Class Politics in the Era of Neoliberalism: The Case of Karachi, Pakistan
Mallick, Muhammad Ayyaz
MetadataShow full item record
In one of the fastest growing cities in the world, and the biggest city in Pakistan, Karachi, the question of political praxis has seldom been addressed in academic literature beyond the received wisdom of various 'primordial' identities. Politics in the city, which until at least the 1980s had a vibrant trade/labour union movement, has become increasingly fragmented along ethnic and religious sectarian identities. This paper examines the various contours of neoliberal urbanism as it manifests itself in the context of Karachi and the political praxis it generates. The approach draws upon a Gramscian spatial historicism to look at the constitution of 'historical situations as a confluence of multiple, spatially mediated temporal rhythms' (Kipfer, 2012: 86). In doing so, it will look at the combined effects of neoliberal praxis, formal neo-imperialism and Pakistan's continually evolving post-colonial state, on the emergence (or lack thereof) of working class politics in Karachi. Thus, the historically and geographically specific ensemble of forces at multiple scales (local, national and international) which act to impede and, in several cases, co-opt any forms of horizontal political praxis in the city will be elaborated upon.

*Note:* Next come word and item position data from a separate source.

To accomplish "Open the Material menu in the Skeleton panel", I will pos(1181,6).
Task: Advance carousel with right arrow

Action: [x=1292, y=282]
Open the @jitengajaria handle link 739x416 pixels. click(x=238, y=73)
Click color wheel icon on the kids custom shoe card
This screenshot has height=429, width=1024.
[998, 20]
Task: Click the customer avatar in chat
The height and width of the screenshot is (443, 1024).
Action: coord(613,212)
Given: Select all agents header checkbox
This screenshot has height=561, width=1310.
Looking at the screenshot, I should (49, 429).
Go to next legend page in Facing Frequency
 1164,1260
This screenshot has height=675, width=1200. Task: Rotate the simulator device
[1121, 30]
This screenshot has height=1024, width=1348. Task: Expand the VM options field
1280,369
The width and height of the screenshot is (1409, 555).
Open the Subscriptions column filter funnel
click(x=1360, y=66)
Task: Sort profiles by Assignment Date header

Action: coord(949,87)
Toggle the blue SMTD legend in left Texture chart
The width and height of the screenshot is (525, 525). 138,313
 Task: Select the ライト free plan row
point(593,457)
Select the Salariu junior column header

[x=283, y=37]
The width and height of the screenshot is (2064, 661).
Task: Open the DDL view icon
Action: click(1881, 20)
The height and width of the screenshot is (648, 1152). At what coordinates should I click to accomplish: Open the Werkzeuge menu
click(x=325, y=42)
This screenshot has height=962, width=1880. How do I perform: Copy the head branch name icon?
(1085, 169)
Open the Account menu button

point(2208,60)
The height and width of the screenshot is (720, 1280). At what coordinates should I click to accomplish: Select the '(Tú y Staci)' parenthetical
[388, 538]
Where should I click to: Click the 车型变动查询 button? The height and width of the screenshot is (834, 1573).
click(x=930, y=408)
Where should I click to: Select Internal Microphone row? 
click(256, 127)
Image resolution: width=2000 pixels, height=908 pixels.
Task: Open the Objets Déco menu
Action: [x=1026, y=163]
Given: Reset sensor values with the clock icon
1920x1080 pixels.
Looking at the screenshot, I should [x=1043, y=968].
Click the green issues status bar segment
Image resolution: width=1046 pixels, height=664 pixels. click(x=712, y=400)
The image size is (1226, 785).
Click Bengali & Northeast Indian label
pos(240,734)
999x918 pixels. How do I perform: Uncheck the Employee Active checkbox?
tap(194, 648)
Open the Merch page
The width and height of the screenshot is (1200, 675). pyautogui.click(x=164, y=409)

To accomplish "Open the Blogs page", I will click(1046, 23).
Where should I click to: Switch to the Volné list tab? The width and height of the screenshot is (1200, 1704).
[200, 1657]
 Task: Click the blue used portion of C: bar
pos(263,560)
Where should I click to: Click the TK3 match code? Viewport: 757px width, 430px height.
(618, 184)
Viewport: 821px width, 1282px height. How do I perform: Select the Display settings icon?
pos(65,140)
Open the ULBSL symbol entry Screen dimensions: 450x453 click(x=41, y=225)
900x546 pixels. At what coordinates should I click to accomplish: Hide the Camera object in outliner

Light will also be shed upon the unresolved dialectic between residential and working spaces for Marxist praxis in urban areas. Thus, through local level analyses of the multi-scalar workings of state and capital, the paper argues that a dialectic of coercion and patronage animates - and restricts - the political choices made by Karachi's working class subjects. In doing so, the paper also advocates for an understanding of class (and the process of class formation) being as much an objective category as a subjective, lived phenomenon which operates over multiple spaces (i.e. both residential and working spaces) and is necessarily shaped by forces operating over multiple scales. The paper will draw upon the author's fieldwork in one residential and one industrial area of Karachi while combining insights from existing literature on class-based political praxis in other urban areas (especially in global South contexts) and current literature on Pakistan and its 'over-developing' state.